É complicado se falar de filmes medianos e simples, no final do dia não há realmente muito sobre o que se estender. Esse é o caso de Como se Tornar um Conquistador. Uma comédia mediana que pode – ou não – arrancar algumas gargalhadas aqui e acolá, e possivelmente vai divertir quem não quer nada mais que um filminho bobo para matar o tempo. Máximo (Eugenio Derbez), um homem com aversão a trabalho, casado há 25 anos com uma velha rica, é trocado por um homem mais novo e se vê forçado a voltar a morar com a distante irmã (Salma Hayek) e seu sobrinho, menino tímido e desajeitado que não sabe como lidar com as garotas.

Eugenio Derbez é bem carismático e consegue levar o filme com algumas boas piadas, e uma divertida performance. Além disso, o filme é recheado de bons – e bem engraçados – atores que ajudam a manter tudo bem animado e bom de se assistir – muito como as boas comédias de televisão ou que assistimos na Netflix quando não se tem lá muito o que fazer. O filme inicia bem divertido e dá a impressão de poder trazer algo a mais, mas logo se mostra uma comédia que segue a risca a fórmula de roteiro já tão conhecida – com absolutamente todos os altos e baixos nos exatos pontos esperados dentro dos atos.
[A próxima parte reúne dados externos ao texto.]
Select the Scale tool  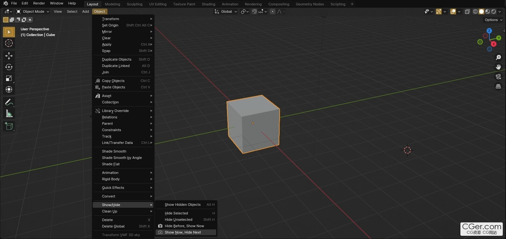9,78
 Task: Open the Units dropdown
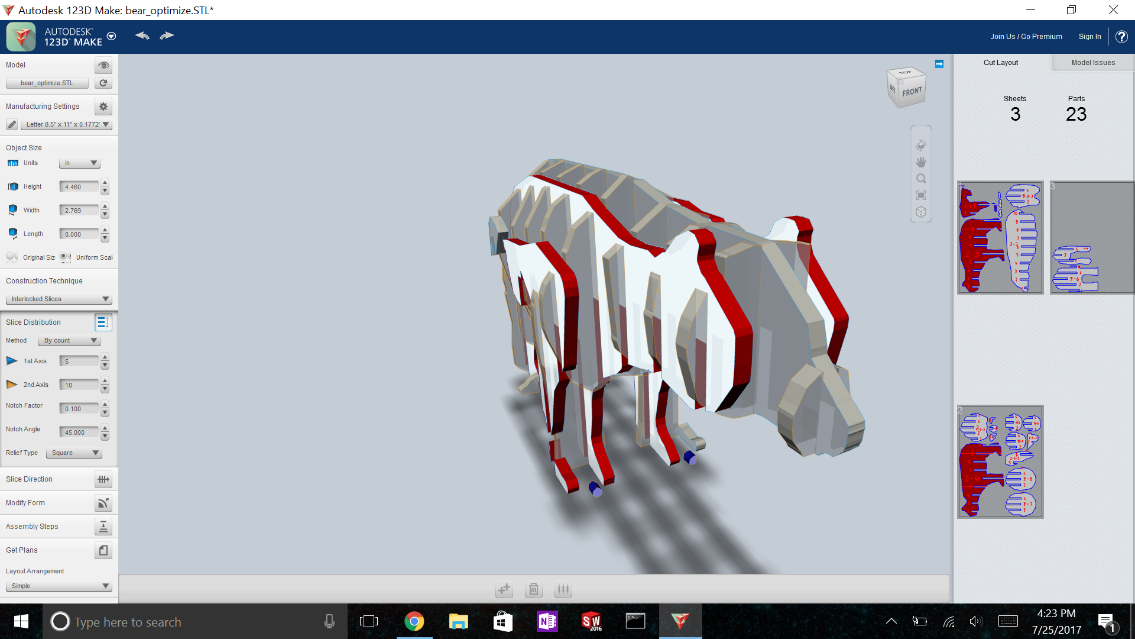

Mas isso não chega realmente a ser algo ruim, já que consegue o que possivelmente era sua intenção: divertir o espectador ao longo de suas quase duas horas sem desafiar ou o fazer pensar. A relação trabalhada entre Máximo e Hugo (Raphel Alejandro), seu sobrinho, é legal e um bom ponto no filme, onde um personagem vai entendendo – ou reaprendendo – o valor da família enquanto o garoto vai aprendendo a deixar de ser tão tímido. É o velho clichê de um aprender com o outro para, no fim se tornarem uma família melhor depois de superarem seus problemas.

Como conclusão talvez esse filme não mereça o gasto que se tem em ir ao cinema, mas é a escolha certa para quem está atrás de diversão rápida, algumas risadas e passar o tempo. Nada de muito interessante a se pontuar além disso, o filme literalmente não tem grandes pontos positivos e negativos.